Querido amigo, para no perder el hilo conductor, sería bueno recordar lo que hemos estado compartiendo en el pasado programa.

Como primer punto, estuvimos hablando de que tampoco los demás discípulos (aparte de Pedro) estaban libres de motivos no espirituales y egoístas.
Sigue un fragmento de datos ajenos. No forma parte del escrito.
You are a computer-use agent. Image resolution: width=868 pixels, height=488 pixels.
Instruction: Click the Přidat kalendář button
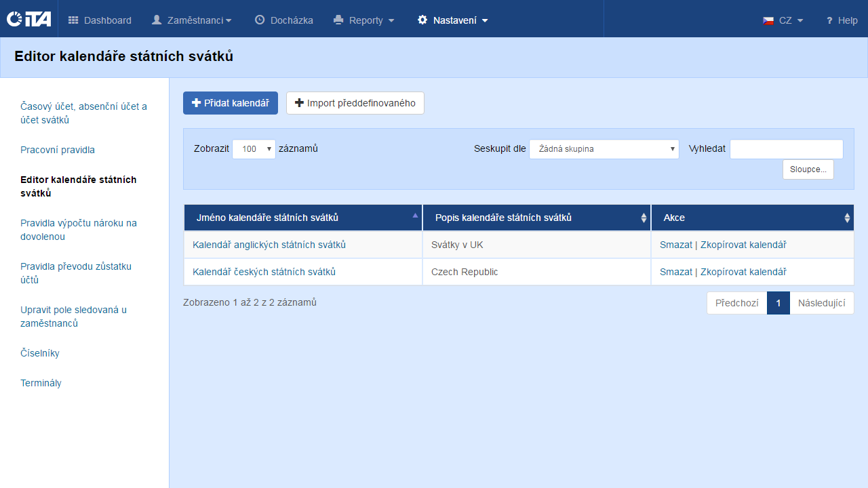[x=231, y=103]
Los discípulos se estaban peleando para ver quién sería el más grande entre ellos; uno queriendo ser más que el otro.

Vimos que esos son pensamientos carnales, no espirituales, pensamientos egoístas, y que la paja, debía ser quitada de sus corazones a través del viento de la santificación.

Como segundo punto, escuchamos acerca de que el ser sacudidos en el tamiz de las pruebas es permitido por Dios por amor a nosotros.
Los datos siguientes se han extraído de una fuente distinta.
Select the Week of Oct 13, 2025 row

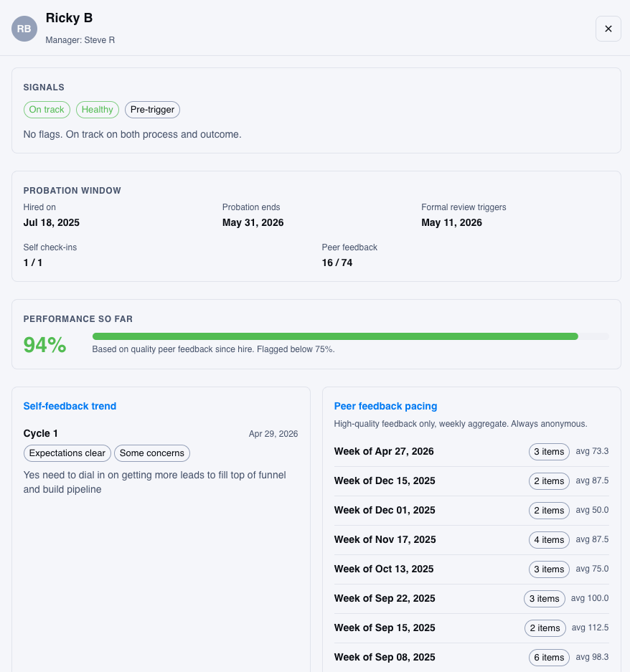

Estimado amigo, después del arresto de Jesús en Getsemaní, Marcos informa:“Entonces todos los discípulos, dejándole, huyeron”(Mc. 14:50). Lucas, sin embargo, agrega:“Y Pedro le seguía de lejos”(Lc. 22:54), es decir en secreto, sin que lo notaran – pero, aun así, valientemente. Seguía a Jesús a la casa del sumo sacerdote y allí – en lo posible sin ser reconocido – quería esperar para ver lo que ocurriría.
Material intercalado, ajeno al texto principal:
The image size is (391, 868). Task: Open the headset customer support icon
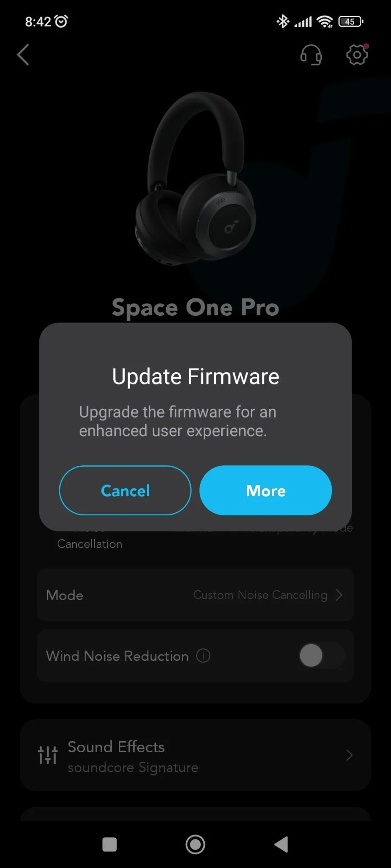pos(311,55)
Pero, ¡qué terror y pánico se apoderaron de él cuando inesperadamente fue reconocido! Entonces, su valor se evaporó. En lugar del héroe Pedro, quien tan solamente unos momentos antes quería seguir a Jesús a la cárcel y aun a la muerte, quien quiso defender a su Señor con la espada, en lugar de aquel ahora se encontraba el viejo Pedro, Simón, lleno de miedo y de terror. Su deseo de mantener el incógnito había sido muy grande. ¿Y qué hizo él en su temor y desesperación? Negó conocer a Jesús: Una vez, dos veces, y hasta una tercera vez. ¡Qué caída tan profunda! ¡Una vergüenza para aquel que fue llamado roca! ¡Qué humillación para aquel hombre fanfarrón, y supuestamente tan lleno de fe, aquel hombre que quería ser mejor que todos los demás! ¡El gran héroe, repentinamente, tuvo miedo de una pequeña e insignificante sirvienta!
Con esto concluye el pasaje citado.